[Records from a data collection]

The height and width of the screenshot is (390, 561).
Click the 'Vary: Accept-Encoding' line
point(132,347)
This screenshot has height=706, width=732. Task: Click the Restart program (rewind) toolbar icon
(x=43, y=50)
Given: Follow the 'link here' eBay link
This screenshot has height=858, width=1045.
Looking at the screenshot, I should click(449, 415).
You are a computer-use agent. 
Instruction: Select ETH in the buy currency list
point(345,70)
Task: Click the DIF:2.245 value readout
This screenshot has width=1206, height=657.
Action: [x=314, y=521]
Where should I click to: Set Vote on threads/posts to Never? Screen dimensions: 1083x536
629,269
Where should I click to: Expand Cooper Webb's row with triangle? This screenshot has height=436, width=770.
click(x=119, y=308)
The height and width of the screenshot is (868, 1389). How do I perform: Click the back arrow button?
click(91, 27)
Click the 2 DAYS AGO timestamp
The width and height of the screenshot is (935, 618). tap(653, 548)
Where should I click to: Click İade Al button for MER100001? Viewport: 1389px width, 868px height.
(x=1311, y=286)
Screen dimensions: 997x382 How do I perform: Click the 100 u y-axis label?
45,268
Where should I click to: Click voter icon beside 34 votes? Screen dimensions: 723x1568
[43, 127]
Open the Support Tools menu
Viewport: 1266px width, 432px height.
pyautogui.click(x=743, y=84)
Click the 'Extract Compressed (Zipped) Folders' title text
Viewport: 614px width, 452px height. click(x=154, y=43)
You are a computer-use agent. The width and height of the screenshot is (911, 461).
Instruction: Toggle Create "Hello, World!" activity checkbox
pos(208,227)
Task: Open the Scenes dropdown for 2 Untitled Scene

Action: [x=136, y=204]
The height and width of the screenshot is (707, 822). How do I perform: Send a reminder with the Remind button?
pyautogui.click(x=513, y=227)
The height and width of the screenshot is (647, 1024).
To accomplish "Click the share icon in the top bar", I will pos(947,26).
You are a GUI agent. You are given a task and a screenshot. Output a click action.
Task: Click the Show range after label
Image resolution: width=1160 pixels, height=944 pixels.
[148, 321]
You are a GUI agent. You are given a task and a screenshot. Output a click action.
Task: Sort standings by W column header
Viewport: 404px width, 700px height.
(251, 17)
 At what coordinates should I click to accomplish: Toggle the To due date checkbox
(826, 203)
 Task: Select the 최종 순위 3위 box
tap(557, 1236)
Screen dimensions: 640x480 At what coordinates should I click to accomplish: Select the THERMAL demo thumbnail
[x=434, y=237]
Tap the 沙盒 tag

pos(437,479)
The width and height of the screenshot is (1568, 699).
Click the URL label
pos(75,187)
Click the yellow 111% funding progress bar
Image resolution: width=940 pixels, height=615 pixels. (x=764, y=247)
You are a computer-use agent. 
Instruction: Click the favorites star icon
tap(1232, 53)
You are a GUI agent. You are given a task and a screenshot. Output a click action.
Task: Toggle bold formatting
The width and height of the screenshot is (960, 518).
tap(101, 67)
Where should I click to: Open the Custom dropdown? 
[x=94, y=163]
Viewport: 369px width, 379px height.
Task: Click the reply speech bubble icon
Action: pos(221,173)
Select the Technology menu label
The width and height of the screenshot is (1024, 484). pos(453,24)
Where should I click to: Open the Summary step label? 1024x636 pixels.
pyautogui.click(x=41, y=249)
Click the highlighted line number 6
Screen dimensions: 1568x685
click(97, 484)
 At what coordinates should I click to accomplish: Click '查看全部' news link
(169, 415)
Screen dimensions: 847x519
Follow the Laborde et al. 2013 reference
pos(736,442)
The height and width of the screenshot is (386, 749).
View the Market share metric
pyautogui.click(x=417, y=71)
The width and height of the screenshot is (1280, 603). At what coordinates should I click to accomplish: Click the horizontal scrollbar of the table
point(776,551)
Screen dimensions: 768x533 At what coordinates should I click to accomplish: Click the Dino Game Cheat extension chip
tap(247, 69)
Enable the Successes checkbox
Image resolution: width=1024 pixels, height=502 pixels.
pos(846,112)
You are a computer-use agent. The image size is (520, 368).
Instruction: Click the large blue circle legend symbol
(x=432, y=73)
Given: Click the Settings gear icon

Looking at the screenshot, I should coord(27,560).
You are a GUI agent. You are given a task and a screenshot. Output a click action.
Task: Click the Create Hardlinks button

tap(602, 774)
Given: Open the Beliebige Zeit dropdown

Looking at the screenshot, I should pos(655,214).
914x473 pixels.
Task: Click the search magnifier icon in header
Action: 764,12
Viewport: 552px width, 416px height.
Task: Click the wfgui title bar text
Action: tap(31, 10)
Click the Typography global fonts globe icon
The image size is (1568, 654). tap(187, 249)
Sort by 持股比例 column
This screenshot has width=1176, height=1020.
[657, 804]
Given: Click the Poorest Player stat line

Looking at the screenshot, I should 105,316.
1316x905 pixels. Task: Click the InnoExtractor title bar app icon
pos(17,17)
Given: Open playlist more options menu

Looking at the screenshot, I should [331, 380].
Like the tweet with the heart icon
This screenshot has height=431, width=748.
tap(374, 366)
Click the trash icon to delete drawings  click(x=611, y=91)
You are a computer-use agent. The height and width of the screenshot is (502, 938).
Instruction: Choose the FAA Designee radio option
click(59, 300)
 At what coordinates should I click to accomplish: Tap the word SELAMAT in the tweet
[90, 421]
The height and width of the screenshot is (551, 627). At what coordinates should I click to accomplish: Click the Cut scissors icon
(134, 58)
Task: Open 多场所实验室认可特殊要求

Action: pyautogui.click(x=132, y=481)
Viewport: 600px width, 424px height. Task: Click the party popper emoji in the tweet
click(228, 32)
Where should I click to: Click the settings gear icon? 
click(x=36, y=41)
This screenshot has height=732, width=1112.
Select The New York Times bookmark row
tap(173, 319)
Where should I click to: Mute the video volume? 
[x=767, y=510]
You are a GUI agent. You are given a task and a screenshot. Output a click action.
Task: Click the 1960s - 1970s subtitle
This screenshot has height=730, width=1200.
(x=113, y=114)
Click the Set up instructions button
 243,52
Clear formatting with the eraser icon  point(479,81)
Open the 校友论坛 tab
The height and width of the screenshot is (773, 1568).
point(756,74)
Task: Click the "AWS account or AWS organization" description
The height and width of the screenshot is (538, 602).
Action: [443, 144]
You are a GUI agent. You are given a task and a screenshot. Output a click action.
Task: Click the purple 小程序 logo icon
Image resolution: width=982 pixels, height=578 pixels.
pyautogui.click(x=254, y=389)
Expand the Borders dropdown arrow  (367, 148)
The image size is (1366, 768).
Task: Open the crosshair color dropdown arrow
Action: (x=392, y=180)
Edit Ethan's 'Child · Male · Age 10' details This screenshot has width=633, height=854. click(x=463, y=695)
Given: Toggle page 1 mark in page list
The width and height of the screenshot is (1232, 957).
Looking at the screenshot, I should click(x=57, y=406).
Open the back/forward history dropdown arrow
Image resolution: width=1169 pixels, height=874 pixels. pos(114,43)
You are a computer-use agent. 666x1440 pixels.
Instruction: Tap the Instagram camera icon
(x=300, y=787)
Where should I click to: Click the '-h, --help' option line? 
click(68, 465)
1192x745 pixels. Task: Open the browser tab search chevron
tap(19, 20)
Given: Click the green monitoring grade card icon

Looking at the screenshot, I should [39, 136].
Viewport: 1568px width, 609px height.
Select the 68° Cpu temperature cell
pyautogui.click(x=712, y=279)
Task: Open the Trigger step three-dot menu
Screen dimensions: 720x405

**What you need to do:** Among the entries above, the lines between the ones containing "View the Market share metric" and "Enable the Successes checkbox", inclusive, are to be transcribed exactly. No other line is to be given.

**Completed task:**
View the Market share metric
pyautogui.click(x=417, y=71)
The width and height of the screenshot is (1280, 603). At what coordinates should I click to accomplish: Click the horizontal scrollbar of the table
point(776,551)
Screen dimensions: 768x533 At what coordinates should I click to accomplish: Click the Dino Game Cheat extension chip
tap(247, 69)
Enable the Successes checkbox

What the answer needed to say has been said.